Our culture keep trying to build in us a false sense of control. If you study hard you will get a good job (false meritocracy), if you are a good person, good things will happen to you (false sense of security) and so on. So almost every urban cyclist rookie i’ve ever teach, think that if they see the coming cars, somehow they can control or prevent an accident. These misleading reasoning is the cause why so many people choose to go against traffic which is a very bad idea! You increase the total speed in a potential accident, for drivers it is much more harder to perceive you position and speed this way, you get stress all the ride, etc.
So my wife started telling them a story about an expedition we made on 2005 to Atacama Desert in Chile in which we had to ride next to this monster trucks that transport very heavy mining trucks. The point was that when these trucks passed next to us, we literally just had enough space to stay inside the road and they produced a big vacuum effects that scuck the bike in a very dangerous way.
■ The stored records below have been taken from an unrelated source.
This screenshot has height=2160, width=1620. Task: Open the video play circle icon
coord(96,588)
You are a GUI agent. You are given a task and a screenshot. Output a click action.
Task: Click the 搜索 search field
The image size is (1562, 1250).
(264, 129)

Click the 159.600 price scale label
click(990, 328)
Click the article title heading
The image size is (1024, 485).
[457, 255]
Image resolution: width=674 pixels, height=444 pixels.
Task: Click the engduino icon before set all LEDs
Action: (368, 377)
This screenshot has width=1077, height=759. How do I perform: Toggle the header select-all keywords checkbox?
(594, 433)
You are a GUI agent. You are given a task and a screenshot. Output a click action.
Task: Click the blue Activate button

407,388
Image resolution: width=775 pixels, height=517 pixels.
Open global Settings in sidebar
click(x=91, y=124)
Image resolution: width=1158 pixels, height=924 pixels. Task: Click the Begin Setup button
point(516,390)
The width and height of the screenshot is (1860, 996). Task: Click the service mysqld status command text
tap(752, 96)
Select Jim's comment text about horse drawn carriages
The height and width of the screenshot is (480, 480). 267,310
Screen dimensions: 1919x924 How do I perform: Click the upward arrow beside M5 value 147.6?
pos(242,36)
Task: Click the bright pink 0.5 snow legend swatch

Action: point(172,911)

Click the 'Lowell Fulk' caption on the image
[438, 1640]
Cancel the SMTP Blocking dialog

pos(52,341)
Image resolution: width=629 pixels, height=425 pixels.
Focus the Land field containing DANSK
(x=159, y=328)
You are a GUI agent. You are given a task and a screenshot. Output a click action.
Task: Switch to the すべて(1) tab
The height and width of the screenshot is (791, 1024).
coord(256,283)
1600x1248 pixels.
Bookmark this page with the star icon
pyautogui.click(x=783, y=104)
So she told my kids that it was a very scary situation in which she knew she had absolutely no control… — the only thing I had control over was on holding the handlebar — she told them.
In that moment it hit me… this is #Localism! In general we live in a very complex world that we do not understand in which there are no universal patterns or rules, so no prediction capacity. We may enjoy a safety island for some time, but at any moment a f**king monster truck (i.e. Climate Change) will pass next to us. As it is both useless and even dangerous looking back for that car that may hit you, it is also dangerous and mostly useless jump in to the save the world minivan.
Most likely you can only hold tight to your handlebar -> take care of yourself and your family, may be help with your tribe or community. I really believe that is really enough, because on one hand it keeps the focus on real things as buy food from your local productors or taking care of you products quality because its your family, friends and neighbors the ones who will consume… etc. On the other hand, as happens with agent models, global patterns emerges from very simple local rules, so #localism does not stay local, it self-organize and allow the emergence of higher scale changes.
The “save the world” minivan is a ride to naive interventionism as in “don’t eat meat, save the planet” for example giving a s**t about your neighbor farmer who has some cattle, treat them well, produce good safe meat, etc. For the minivan passengers, he is not an individual is only part of an abstract category needs to disappear.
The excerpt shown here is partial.